[BEGIN Provided data]

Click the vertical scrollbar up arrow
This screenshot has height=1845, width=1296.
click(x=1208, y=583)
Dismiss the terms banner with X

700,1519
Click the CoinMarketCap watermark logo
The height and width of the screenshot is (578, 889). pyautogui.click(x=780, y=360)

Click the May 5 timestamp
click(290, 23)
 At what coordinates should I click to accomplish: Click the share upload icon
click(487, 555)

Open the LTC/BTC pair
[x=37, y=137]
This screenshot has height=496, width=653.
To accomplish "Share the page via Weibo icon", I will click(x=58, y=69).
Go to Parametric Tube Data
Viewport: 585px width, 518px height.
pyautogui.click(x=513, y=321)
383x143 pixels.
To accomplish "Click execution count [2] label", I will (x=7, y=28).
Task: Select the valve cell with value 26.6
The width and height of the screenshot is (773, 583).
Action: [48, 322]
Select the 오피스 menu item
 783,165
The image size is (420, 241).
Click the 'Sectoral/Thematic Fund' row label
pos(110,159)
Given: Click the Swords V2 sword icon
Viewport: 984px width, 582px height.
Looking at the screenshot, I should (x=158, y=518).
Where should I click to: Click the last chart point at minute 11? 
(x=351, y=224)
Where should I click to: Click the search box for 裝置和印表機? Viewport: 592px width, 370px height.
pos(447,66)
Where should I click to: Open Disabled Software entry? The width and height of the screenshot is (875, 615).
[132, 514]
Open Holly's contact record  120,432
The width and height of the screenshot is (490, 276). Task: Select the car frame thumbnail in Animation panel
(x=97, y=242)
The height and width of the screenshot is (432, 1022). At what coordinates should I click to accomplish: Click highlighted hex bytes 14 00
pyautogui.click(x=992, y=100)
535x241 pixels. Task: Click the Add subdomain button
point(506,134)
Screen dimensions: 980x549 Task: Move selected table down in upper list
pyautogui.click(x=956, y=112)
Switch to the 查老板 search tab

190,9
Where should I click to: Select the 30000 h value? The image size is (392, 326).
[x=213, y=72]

[END Provided data]

* **Exercise brief**
Copy everything from the line containing "The image size is (420, 241)." down to the line containing "(x=351, y=224)", substituting "row heading" for "row label" and leaving all else unchanged.

* **Answer**
The image size is (420, 241).
Click the 'Sectoral/Thematic Fund' row heading
pos(110,159)
Given: Click the Swords V2 sword icon
Viewport: 984px width, 582px height.
Looking at the screenshot, I should (x=158, y=518).
Where should I click to: Click the last chart point at minute 11? 
(x=351, y=224)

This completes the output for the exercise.